VOTE REQUIRED FOR APPROVAL
 
     Ratification of the selection of Coopers & Lybrand L.L.P. as independent
public accountants will require the affirmative vote of a majority of the shares
of Common Stock present in person or represented by Proxy at the Annual Meeting
and entitled to vote.
 
                                        9
<PAGE>   13
 
  THE BOARD OF DIRECTORS UNANIMOUSLY RECOMMENDS THAT STOCKHOLDERS VOTE FOR THE
   RATIFICATION OF THE APPOINTMENT OF COOPERS & LYBRAND L.L.P. AS INDEPENDENT
 ACCOUNTANTS TO EXAMINE THE COMPANY'S CONSOLIDATED FINANCIAL STATEMENTS FOR THE
                        FISCAL YEAR ENDED JUNE 30, 1998.
 
     Bederson & Company LLP ("Bederson") audited the books, records and accounts
of the Company for the fiscal year ended June 30, 1997. Bederson was dismissed
on November 7, 1997. The decision to change auditors was approved by the Board
of Directors. Bederson is expected to attend the Annual Meeting, will have the
opportunity to make a statement and will be available to answer questions that
may be asked by stockholders.
 
     During the two most recent fiscal years, and subsequent interim period,
there were no disagreements with the former accountants on any matter of
accounting principles or practices, financial statement disclosure, or auditing
scope or procedure, which disagreements (if not resolved to the satisfaction of
the former accountants) would have caused them to make reference in connection
with their report to the subject matter of the disagreements.
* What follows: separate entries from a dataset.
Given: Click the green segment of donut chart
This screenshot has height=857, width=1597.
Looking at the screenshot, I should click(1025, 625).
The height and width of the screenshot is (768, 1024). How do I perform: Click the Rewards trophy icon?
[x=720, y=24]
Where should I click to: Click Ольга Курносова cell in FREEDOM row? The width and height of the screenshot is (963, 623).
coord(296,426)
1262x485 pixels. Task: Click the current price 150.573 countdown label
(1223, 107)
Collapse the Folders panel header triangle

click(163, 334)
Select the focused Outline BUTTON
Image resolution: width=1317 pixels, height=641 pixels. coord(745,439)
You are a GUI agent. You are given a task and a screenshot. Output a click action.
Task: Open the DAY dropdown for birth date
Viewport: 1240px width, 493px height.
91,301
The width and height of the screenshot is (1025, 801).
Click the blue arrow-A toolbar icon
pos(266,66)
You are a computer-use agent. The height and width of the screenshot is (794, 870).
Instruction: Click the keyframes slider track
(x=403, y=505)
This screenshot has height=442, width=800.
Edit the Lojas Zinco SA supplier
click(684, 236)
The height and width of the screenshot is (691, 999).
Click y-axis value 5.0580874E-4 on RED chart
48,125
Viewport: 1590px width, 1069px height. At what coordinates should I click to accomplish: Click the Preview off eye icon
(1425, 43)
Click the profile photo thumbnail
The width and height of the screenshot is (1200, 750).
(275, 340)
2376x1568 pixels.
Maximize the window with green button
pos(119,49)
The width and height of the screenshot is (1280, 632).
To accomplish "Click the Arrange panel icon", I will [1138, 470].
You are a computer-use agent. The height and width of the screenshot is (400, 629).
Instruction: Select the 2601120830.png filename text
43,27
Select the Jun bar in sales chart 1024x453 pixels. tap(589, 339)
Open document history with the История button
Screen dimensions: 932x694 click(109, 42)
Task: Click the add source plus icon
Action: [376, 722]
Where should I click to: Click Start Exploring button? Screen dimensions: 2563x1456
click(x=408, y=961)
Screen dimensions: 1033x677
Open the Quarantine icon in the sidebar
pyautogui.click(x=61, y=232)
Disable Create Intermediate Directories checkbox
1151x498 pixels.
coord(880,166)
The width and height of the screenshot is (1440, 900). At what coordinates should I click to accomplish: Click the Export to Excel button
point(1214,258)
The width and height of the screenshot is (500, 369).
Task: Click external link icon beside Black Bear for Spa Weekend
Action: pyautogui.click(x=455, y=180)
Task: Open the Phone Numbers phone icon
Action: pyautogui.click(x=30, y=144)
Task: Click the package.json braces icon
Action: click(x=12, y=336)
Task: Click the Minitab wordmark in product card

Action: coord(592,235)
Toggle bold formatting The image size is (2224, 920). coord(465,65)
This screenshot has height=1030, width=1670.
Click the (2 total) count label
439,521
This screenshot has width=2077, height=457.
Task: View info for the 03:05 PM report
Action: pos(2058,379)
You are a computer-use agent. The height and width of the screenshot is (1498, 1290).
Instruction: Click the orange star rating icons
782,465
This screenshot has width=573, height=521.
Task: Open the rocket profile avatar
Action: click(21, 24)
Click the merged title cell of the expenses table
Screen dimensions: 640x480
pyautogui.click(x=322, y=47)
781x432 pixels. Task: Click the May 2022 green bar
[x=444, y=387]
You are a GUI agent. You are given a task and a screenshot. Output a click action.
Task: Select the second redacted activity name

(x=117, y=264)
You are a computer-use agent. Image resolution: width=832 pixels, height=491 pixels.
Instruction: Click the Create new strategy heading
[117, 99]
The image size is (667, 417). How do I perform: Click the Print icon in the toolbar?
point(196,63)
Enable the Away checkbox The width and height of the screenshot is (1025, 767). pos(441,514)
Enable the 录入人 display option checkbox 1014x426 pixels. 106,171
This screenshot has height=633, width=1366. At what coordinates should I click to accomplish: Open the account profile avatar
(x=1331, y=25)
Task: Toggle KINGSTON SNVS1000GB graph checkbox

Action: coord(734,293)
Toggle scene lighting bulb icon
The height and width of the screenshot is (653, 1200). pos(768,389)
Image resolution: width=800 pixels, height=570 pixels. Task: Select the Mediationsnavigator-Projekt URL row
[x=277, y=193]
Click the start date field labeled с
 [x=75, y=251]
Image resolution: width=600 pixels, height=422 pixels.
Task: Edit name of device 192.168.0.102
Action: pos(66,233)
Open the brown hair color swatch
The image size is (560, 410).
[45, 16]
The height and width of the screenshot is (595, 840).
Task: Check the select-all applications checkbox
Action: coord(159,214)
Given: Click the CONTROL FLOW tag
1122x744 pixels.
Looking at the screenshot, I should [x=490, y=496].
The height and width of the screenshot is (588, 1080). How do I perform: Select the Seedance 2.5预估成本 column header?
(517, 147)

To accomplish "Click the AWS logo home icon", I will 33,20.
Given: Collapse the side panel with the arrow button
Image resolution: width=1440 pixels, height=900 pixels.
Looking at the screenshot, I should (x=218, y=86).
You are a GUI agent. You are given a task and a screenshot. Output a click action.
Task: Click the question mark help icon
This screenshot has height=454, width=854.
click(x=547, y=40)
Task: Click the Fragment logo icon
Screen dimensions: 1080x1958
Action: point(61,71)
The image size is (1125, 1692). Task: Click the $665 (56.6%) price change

The accountants'
report on the financial statements of the Company for each of the past two years
did not contain any adverse opinion or disclaimer of opinion and was not
qualified or modified as to uncertainty or audit scope or accounting principles.
 
     During the two most recent fiscal years, and the subsequent interim period
neither the Company nor anyone on the Company's behalf consulted the newly
engaged accountants regarding either the application of accounting principles to
a specified transaction, either completed or proposed, or the type of audit
opinion that might be rendered on the Company's financial statements.
 
            PROPOSAL NO. 3(a) -- APPROVAL OF THE INCREASE OF NUMBER
                      OF AUTHORIZED SHARES OF COMMON STOCK
 
   
     The Board of Directors of the Company has adopted a resolution unanimously
approving and recommending to the Company's stockholders for their approval an
amendment to the Company's Certificate of Incorporation to provide for an
increase of the number of shares of Common Stock which the Company shall be
authorized to issue from 30,000,000 to 50,000,000. As of the close of business
on November 7, 1997, there were 23,616,131 shares of Common Stock outstanding.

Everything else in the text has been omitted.